> [AIM OF THE EXERCISE]
In the records below, find the line with "The image size is (562, 251)." and the line with "This screenshot has width=641, height=367."; return exactly those lines and every line between them.

> [Collected data]
----

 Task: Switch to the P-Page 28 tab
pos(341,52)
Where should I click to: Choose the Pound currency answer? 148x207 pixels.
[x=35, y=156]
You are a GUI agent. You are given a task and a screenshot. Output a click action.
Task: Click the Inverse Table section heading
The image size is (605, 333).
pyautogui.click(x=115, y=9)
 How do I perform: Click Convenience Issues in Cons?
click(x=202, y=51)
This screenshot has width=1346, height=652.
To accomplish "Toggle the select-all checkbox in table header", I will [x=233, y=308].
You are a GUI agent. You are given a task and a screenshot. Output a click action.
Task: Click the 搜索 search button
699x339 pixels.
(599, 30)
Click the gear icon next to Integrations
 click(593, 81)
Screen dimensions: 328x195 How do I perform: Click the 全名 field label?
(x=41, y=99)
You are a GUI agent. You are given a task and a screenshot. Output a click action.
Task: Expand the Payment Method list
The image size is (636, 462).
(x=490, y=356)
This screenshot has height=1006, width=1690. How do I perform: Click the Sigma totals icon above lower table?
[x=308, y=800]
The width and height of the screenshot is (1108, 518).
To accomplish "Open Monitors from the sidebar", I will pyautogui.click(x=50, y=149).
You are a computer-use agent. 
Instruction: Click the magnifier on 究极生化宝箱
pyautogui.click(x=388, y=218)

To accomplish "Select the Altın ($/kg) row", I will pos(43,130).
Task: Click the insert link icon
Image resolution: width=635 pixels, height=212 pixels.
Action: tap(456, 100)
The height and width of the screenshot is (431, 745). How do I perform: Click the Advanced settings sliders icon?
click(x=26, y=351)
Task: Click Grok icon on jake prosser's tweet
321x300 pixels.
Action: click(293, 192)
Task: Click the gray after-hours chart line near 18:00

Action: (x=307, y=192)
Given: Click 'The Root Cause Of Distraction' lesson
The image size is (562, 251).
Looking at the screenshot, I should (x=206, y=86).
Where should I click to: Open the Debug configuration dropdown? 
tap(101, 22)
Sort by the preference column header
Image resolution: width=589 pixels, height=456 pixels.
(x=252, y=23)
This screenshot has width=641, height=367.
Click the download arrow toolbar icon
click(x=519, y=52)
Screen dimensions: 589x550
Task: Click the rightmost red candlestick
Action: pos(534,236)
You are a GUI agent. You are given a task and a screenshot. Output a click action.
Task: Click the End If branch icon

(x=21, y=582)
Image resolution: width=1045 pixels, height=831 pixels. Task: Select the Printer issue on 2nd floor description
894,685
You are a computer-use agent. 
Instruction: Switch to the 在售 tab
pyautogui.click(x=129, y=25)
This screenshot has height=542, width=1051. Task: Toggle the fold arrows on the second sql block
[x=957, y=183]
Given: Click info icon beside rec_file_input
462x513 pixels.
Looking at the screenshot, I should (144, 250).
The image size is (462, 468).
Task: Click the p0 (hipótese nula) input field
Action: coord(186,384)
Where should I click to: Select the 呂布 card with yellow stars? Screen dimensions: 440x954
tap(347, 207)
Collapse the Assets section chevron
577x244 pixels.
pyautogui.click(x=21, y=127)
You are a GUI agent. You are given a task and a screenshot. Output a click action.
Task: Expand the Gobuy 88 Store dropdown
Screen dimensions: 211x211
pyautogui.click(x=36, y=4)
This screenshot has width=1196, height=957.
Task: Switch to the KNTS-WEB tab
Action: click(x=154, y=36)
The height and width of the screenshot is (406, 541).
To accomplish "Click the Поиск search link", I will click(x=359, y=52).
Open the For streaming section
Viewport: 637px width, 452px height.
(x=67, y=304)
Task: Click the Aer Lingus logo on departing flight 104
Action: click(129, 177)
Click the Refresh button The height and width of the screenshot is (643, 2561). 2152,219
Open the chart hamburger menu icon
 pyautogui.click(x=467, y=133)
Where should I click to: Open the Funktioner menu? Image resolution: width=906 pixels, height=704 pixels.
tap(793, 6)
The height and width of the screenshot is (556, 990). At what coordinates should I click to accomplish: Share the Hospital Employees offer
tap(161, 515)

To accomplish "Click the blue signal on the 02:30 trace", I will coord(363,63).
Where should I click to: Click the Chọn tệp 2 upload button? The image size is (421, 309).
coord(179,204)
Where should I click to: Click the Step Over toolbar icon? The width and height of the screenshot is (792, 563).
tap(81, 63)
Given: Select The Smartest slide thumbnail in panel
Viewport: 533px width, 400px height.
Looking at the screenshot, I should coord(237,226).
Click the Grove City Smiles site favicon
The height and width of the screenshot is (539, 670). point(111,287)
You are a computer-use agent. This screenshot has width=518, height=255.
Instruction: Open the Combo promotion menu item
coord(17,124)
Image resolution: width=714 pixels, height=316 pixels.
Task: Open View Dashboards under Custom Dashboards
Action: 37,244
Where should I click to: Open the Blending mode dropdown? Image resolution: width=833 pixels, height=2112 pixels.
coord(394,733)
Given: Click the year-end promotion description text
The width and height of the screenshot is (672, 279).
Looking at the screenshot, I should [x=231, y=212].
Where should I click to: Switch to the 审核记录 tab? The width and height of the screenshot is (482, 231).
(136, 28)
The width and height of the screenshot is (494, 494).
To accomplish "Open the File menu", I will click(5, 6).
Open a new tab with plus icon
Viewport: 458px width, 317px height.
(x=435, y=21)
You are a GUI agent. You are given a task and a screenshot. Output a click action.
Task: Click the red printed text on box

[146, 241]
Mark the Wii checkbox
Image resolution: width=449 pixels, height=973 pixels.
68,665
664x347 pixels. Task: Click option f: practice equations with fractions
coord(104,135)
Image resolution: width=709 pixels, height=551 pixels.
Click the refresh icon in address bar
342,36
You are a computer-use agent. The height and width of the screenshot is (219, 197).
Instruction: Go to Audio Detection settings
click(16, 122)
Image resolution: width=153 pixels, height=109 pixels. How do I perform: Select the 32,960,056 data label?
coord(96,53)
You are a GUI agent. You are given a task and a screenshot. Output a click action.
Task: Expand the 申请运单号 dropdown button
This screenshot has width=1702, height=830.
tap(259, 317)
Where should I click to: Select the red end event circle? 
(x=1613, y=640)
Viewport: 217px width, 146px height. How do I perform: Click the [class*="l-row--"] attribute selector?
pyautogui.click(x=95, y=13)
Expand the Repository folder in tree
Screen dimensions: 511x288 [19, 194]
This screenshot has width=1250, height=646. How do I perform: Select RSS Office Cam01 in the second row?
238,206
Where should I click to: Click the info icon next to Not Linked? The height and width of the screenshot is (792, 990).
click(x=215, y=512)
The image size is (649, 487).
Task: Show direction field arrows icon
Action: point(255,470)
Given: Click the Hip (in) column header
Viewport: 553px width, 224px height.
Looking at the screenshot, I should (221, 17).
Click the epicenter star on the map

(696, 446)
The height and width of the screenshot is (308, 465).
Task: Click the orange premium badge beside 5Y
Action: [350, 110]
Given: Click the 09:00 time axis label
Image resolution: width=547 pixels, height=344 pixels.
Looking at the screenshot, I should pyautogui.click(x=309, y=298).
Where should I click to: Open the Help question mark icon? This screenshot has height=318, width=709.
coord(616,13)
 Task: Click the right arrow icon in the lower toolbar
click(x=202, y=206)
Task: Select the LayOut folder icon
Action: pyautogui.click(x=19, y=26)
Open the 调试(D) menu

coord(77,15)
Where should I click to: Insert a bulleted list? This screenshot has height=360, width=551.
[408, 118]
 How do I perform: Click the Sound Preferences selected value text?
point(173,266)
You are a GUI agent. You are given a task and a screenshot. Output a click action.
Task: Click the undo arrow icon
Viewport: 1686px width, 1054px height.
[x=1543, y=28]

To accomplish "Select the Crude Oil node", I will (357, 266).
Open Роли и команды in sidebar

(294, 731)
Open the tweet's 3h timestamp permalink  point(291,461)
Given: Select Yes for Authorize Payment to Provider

----

> [RESULT OF THIS TASK]
The image size is (562, 251).
Looking at the screenshot, I should (x=206, y=86).
Where should I click to: Open the Debug configuration dropdown? 
tap(101, 22)
Sort by the preference column header
Image resolution: width=589 pixels, height=456 pixels.
(x=252, y=23)
This screenshot has width=641, height=367.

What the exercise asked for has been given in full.